--- Extract provided Enclosed Below ---

Article

Novartis seeks control of Alcon

Novartis plans to assume complete control over Alcon Laboratories in a two-step process that some analysts and some members of Alcon's board of directors are challenging for its fairness under U.S. and Swiss merger laws.

Novartis plans to assume complete control over Alcon Laboratories Inc. in a two-step process that some analysts and some members of Alcon's board of directors are challenging for its fairness under U.S. and Swiss merger laws.

The deal, announced Jan. 4, begins with Novartis exercising its option to purchase Nestle's 52% share of Alcon for $28 billion, giving Novartis 77% majority ownership of the largest eye-care company in the United States.

Upon gaining majority control of Alcon's board, Novartis officials said they would seek-and expect to gain through a simple majority vote -control over the remaining 23% now held by independent minority shareholders, including mutual funds and private individuals.

The "fair price" has become a source of contention between Novartis, which Chief Executive Officer Daniel Vasella, MD, said "went to great lengths to determine a fair offer," Alcon's Independent Director Committee, and analysts. The committee announced in a Jan. 4 statement it was "disappointed" that Novartis is attempting to "circumvent" minority shareholder protections, and it filed a lawsuit in U.S. District Court in New York to fight the price offered in the takeover. Novartis spokesman Eric Althoff declined to comment on pending litigation.

--- End of Enclosed Extract provided ---

Extend the news article on Novartis seeking control of Alcon, picking up after its last sentence. The material that comes next has nothing to do with this.

--- Provided records Enclosed Below ---

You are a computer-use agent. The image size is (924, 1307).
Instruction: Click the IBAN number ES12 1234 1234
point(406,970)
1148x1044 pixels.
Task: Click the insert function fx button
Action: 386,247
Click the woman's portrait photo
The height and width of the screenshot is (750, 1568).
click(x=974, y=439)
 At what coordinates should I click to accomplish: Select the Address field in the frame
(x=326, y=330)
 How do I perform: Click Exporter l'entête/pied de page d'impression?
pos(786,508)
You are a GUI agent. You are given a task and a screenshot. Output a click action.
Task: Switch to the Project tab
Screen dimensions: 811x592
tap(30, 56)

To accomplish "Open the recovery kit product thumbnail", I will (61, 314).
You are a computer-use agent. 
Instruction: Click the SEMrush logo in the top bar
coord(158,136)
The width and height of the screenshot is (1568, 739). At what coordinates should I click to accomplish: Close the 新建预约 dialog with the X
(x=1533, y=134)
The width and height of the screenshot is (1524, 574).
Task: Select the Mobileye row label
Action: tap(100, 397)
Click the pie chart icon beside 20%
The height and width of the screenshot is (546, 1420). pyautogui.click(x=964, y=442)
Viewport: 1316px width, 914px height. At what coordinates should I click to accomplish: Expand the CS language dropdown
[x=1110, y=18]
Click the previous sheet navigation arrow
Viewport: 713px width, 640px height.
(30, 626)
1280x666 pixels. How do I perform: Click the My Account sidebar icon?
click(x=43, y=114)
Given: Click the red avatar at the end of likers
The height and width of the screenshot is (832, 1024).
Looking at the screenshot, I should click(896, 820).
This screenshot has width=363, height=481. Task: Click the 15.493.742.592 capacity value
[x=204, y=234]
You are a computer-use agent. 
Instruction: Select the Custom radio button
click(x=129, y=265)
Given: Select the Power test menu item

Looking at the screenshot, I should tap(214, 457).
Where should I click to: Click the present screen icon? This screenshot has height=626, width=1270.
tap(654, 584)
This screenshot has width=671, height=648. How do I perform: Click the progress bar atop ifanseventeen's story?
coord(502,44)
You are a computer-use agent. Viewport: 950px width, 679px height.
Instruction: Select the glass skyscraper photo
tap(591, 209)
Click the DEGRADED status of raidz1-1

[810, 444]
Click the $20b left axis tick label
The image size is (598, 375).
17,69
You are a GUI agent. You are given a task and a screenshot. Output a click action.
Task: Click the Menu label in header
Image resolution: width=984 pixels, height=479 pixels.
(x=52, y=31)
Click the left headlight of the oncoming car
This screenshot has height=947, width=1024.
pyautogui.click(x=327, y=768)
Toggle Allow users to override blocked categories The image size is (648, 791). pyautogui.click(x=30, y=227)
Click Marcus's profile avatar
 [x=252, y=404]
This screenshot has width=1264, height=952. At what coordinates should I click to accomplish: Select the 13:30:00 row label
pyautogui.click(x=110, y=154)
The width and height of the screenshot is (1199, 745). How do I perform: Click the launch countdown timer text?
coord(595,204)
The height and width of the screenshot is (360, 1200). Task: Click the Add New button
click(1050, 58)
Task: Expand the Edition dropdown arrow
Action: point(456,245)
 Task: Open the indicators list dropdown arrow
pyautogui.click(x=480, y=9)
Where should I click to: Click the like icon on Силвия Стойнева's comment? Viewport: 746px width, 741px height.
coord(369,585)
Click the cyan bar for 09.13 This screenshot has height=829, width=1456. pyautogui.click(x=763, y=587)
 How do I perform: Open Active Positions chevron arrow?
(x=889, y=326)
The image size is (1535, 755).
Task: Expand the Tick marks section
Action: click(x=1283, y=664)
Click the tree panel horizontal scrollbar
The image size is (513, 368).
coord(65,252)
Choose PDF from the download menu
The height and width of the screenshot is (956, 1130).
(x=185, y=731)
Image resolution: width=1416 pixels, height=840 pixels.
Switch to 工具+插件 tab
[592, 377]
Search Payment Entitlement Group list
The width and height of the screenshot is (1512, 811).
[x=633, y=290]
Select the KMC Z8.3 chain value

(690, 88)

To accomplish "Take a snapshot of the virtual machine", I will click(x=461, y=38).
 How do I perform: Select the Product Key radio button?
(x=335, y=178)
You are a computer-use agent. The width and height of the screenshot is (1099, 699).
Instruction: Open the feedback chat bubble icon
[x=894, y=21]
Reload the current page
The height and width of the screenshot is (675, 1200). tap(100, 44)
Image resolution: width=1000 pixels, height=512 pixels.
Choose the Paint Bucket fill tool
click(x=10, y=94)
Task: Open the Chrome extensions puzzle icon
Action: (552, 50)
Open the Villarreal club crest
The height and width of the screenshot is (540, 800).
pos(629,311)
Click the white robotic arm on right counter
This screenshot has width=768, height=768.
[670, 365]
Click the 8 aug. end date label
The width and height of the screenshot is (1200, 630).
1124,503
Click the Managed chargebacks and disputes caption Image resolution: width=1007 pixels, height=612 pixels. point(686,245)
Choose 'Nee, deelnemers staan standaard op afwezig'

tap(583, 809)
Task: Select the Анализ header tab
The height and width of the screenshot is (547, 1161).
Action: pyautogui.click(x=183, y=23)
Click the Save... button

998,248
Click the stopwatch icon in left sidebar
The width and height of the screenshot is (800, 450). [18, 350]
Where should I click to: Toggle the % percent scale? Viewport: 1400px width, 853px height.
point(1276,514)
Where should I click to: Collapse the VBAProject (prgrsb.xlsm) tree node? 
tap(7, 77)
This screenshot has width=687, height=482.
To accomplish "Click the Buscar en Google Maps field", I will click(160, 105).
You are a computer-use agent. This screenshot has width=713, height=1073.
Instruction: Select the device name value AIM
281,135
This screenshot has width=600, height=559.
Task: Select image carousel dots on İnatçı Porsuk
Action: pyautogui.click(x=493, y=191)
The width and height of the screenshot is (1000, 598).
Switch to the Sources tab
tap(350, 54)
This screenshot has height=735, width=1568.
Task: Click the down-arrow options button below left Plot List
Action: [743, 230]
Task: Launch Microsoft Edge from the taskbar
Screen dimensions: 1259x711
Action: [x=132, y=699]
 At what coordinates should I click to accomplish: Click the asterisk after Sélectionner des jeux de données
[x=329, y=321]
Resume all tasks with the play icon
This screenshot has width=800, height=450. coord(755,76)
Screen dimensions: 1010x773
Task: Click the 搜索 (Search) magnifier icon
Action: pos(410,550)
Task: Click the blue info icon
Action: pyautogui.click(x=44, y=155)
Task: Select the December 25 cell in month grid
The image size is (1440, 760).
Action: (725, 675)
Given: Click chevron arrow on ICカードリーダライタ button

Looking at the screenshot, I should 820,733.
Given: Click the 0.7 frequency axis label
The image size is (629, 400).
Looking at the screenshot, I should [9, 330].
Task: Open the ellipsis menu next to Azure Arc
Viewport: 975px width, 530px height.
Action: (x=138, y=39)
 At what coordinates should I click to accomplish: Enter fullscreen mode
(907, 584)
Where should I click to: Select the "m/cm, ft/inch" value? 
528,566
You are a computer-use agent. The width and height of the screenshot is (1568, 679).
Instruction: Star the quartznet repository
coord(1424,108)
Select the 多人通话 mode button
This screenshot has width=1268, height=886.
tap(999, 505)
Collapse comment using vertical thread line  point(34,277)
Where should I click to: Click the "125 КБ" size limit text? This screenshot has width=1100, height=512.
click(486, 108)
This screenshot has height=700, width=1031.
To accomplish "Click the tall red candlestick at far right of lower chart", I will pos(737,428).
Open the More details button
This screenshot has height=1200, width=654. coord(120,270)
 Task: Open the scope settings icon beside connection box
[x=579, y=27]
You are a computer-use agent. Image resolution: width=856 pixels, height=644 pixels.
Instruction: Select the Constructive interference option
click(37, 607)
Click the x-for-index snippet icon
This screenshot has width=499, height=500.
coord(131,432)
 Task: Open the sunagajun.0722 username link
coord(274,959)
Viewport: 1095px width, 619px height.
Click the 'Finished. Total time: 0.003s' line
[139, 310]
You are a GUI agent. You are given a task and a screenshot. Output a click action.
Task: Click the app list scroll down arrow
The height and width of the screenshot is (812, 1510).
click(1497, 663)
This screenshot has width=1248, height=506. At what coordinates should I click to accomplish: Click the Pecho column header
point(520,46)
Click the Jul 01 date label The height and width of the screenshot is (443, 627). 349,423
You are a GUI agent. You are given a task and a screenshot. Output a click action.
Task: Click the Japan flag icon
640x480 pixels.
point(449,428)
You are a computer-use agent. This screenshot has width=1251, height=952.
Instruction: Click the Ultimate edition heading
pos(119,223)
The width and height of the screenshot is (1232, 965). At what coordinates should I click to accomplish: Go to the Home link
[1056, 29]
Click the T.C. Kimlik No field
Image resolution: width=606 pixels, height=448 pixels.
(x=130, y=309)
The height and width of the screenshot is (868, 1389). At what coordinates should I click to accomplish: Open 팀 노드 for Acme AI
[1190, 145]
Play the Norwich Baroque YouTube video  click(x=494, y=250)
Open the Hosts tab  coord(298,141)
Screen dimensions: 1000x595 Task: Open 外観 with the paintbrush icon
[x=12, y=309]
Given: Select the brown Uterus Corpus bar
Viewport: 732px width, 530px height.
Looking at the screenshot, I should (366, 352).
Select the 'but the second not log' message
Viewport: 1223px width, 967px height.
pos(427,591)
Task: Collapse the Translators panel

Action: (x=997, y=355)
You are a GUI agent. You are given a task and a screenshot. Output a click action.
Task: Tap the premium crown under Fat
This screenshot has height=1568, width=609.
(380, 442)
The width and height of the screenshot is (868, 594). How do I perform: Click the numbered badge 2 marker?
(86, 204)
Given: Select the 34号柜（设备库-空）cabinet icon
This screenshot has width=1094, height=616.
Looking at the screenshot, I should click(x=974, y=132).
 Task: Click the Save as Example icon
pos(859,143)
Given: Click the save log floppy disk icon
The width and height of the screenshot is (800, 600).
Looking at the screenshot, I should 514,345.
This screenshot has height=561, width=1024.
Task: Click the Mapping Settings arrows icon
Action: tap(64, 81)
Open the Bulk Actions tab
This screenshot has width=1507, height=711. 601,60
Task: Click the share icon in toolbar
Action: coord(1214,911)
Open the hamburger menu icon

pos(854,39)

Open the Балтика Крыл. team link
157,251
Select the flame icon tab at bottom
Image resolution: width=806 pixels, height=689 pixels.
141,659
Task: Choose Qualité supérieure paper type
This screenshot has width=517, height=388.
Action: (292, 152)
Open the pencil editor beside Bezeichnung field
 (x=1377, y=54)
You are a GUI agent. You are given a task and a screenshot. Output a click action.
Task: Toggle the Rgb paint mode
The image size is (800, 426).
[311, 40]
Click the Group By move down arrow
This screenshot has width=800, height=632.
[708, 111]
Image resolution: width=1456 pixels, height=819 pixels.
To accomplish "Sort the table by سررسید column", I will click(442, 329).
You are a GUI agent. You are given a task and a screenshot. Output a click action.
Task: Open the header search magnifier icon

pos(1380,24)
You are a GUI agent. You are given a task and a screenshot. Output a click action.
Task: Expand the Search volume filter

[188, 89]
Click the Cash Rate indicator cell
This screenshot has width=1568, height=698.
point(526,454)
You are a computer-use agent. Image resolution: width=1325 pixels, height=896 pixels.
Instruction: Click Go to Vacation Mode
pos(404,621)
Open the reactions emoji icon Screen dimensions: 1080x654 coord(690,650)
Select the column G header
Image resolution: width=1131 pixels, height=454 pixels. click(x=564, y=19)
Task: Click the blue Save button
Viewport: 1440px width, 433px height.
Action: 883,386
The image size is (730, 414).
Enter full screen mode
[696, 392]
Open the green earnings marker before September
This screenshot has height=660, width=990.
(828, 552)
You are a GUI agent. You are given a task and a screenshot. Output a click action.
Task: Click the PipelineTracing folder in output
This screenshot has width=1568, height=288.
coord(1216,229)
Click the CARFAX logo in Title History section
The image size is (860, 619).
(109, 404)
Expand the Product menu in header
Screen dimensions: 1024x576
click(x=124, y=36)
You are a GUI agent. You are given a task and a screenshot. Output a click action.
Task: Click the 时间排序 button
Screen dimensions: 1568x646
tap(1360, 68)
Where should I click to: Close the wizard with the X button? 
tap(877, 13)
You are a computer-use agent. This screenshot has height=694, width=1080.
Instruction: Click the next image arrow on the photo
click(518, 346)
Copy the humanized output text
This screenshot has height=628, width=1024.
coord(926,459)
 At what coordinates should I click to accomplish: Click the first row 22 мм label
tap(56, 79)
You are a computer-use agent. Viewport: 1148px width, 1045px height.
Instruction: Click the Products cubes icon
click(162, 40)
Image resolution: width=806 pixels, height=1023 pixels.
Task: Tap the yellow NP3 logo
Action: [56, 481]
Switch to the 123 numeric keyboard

--- End of Enclosed Provided records ---

◆ **Reply**:
Novartis is offering Nestle $180 per share, for a total price of $28.1 billion, as the second stage of its purchase from Nestle. In April 2008, Novartis purchased 23% for $143 per share, a total of $10.4 billion.

Novartis is proposing to give minority Alcon shareholders 2.8 Novartis shares for each remaining Alcon share-a price then estimated at $153 per share, but that has since dropped to about $147. Novartis Chief Financial Officer Raymund Breu, PhD, said the offer reflects a 12% premium over the "unaffected price" of $137 per share-which, in his opinion, more accurately reflects Alcon's fundamental value, considering lower earnings expectations since 2008 and price vaults based on speculation about Novartis' acquisition.

"In our view, the current Alcon share price is inflated above each fundamental value as a result of speculation regarding our potential purchase of the remaining minority," Dr. Breu said in a Jan. 4 conference call with investment analysts.

Reaction from analysts

Analysts reacted sharply to Novartis' explanation since shares had been trading 7% higher on Dec. 31 and because of the higher premium the company is offering Nestle for its shares. Dr. Breu and Dr. Vasella explained that Nestle will get more per share because its shares would give Novartis majority control of the board, allowing it to complete the takeover, they believe, with a simple majority vote.

"This is very much in line with what minority shareholders in similar transactions have received," Dr. Breu said on the call.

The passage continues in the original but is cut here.